**EXERCISE TASK:**
Write out the rows again, starting with the line that contains "Task: Close the" and going on through the line that contains "click(x=547, y=176)". Replace "side panel" with "sidebar", keep everything else the same, and leave out the pictures.
★ ★ ★
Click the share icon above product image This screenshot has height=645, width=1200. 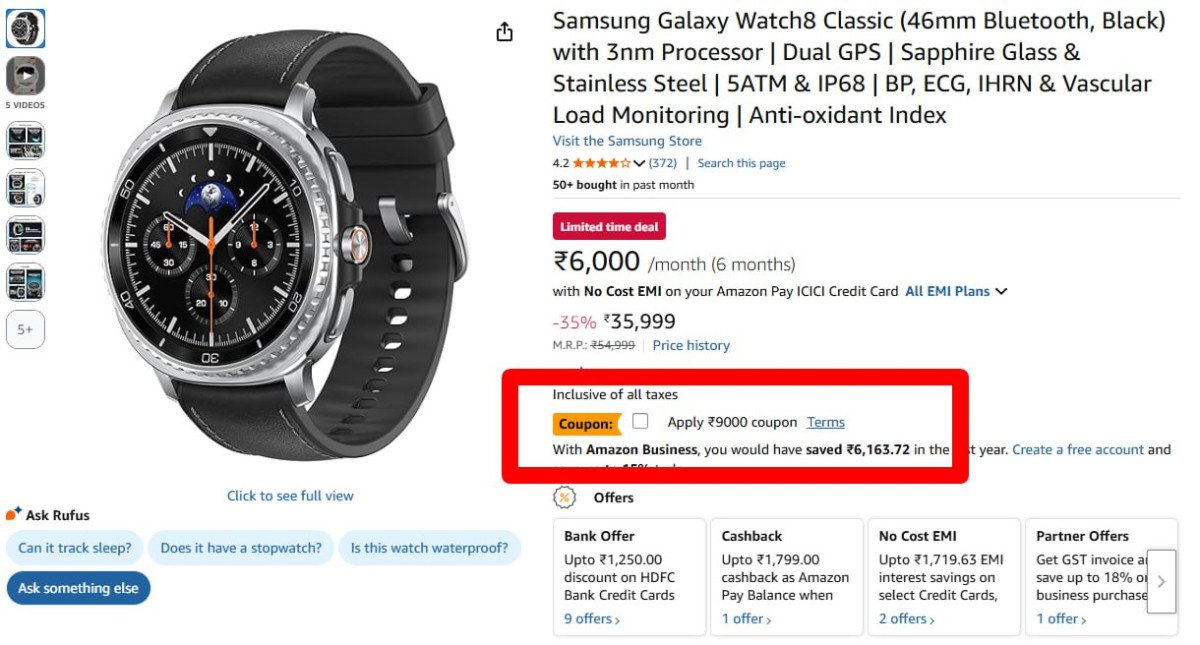505,32
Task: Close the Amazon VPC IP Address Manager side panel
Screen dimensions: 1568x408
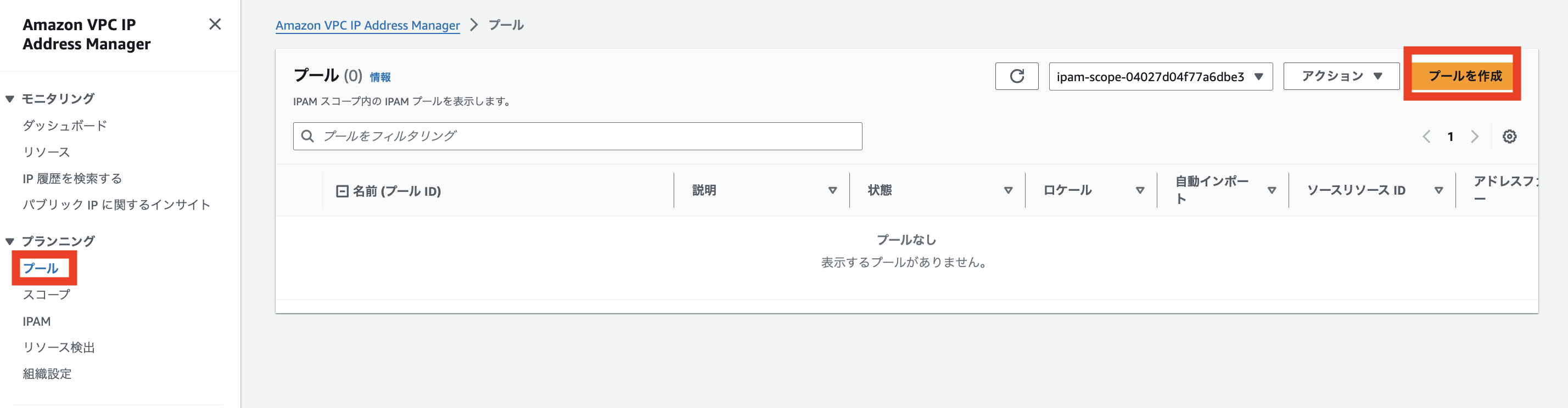Action: (x=215, y=25)
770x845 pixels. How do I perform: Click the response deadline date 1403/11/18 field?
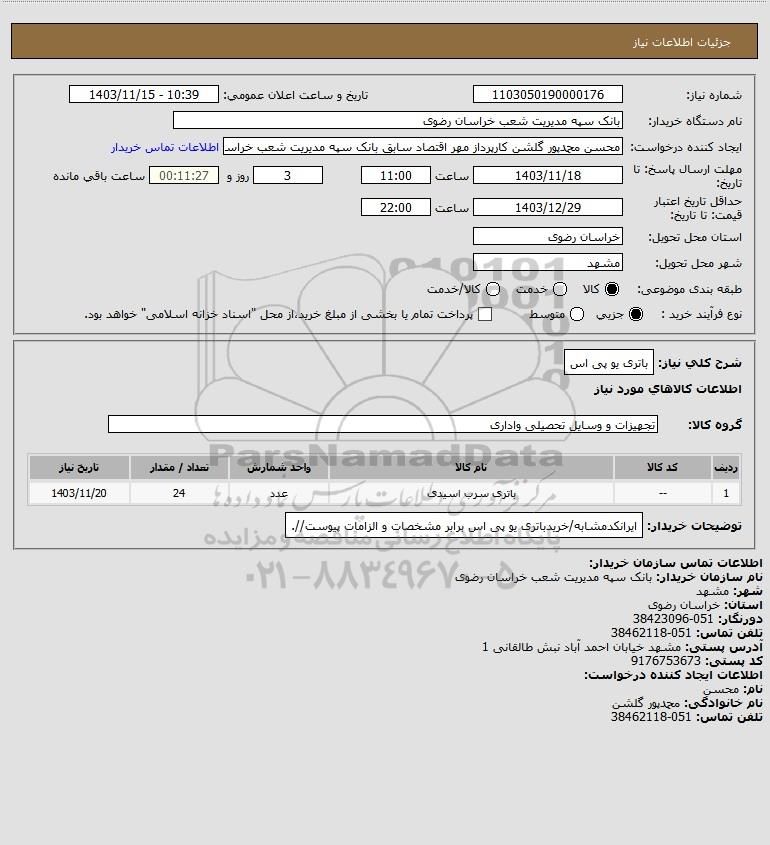click(x=547, y=176)
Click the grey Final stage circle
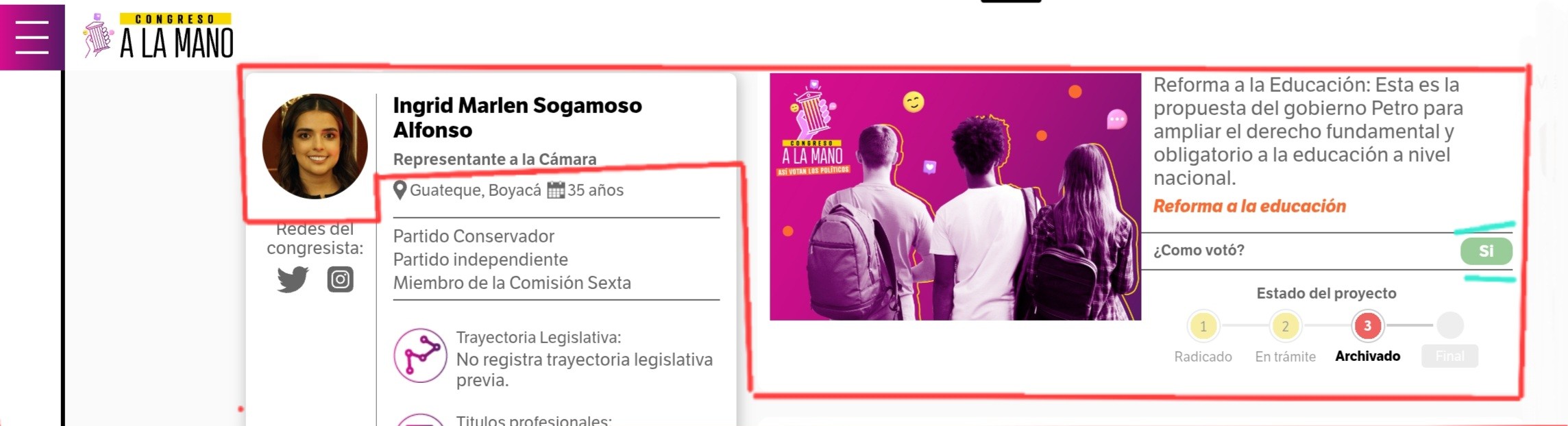Screen dimensions: 1568x426 [1450, 325]
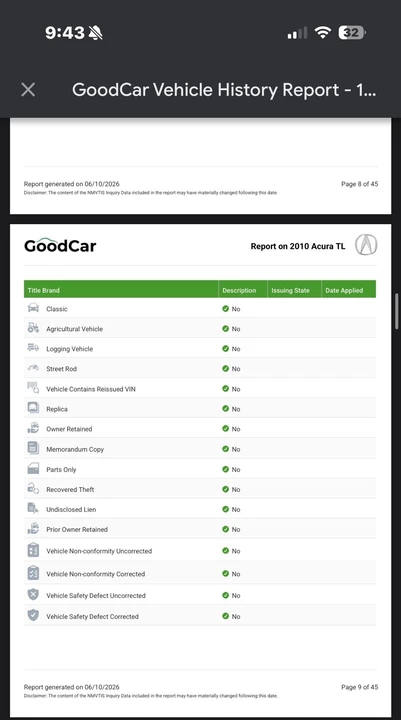The height and width of the screenshot is (720, 401).
Task: Tap the green check beside Memorandum Copy
Action: click(x=226, y=449)
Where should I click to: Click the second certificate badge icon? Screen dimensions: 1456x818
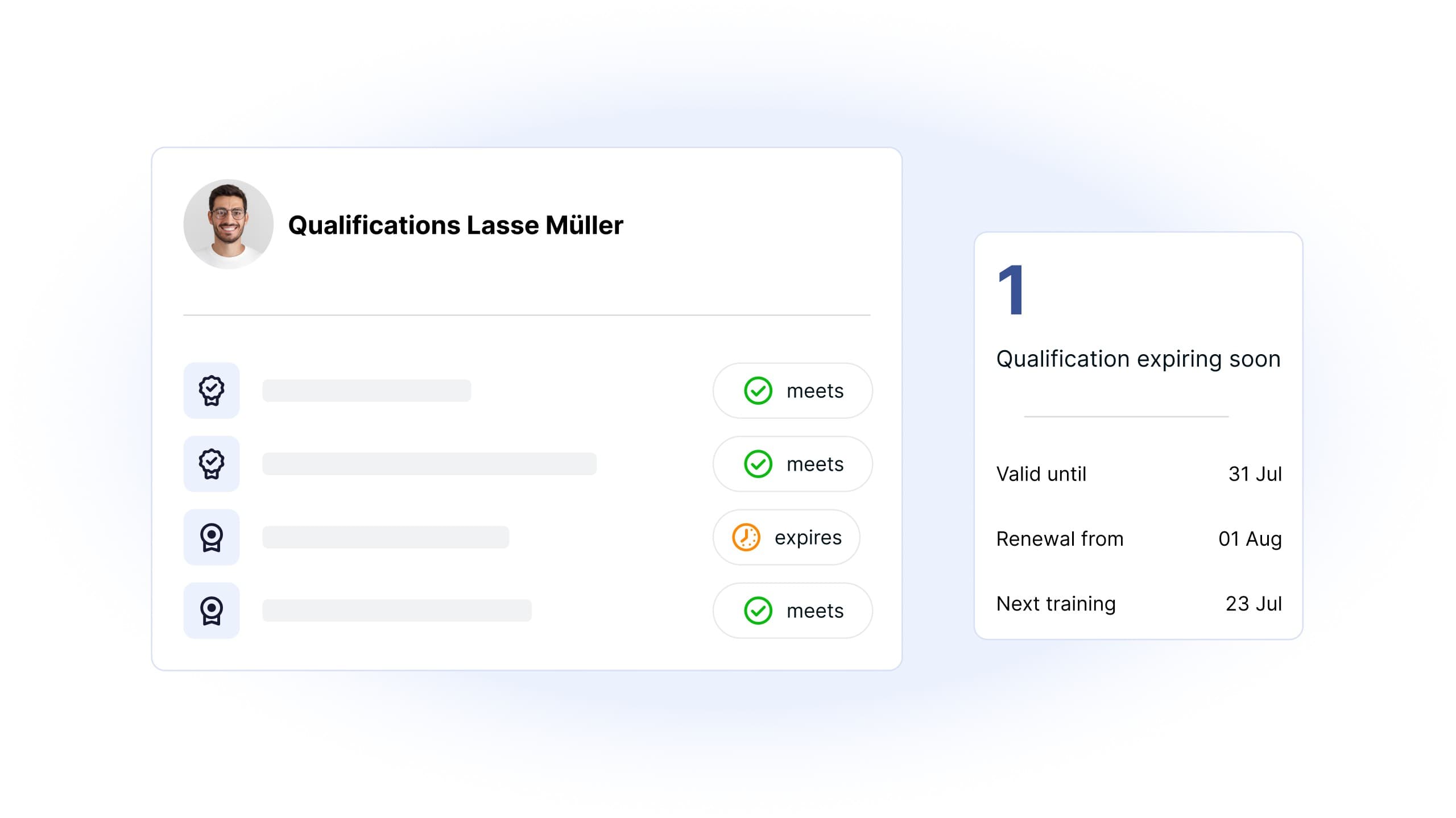point(211,464)
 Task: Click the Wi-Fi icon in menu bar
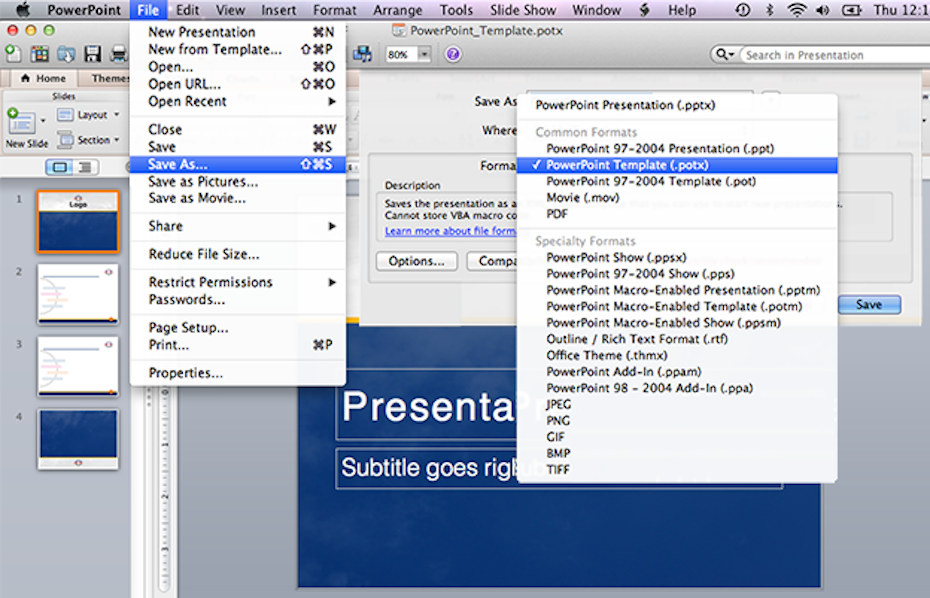tap(797, 10)

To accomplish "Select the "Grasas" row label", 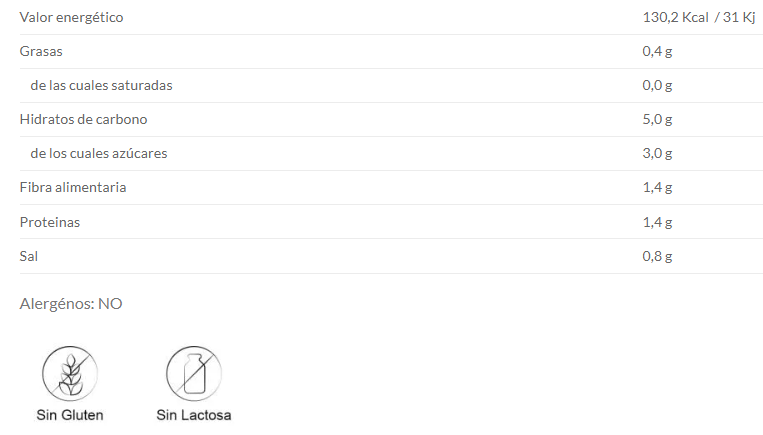I will coord(42,51).
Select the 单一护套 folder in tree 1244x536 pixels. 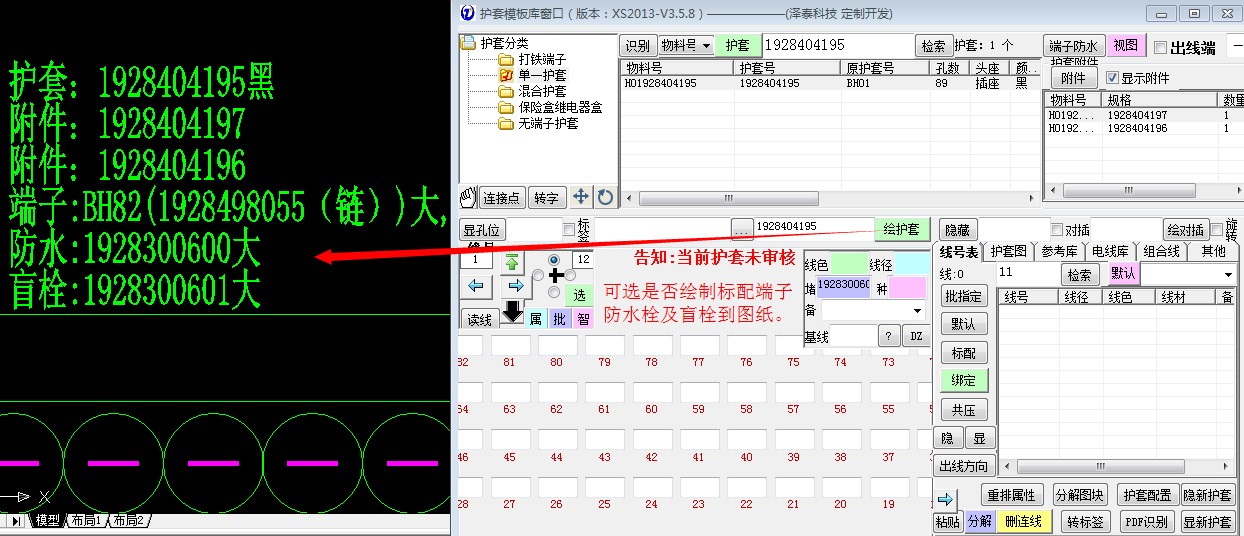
★ ★ ★
**RESPONSE:**
Task: Close the Amazon VPC IP Address Manager sidebar
Screen dimensions: 1568x408
Action: (x=215, y=25)
770x845 pixels. How do I perform: Click the response deadline date 1403/11/18 field?
click(x=547, y=176)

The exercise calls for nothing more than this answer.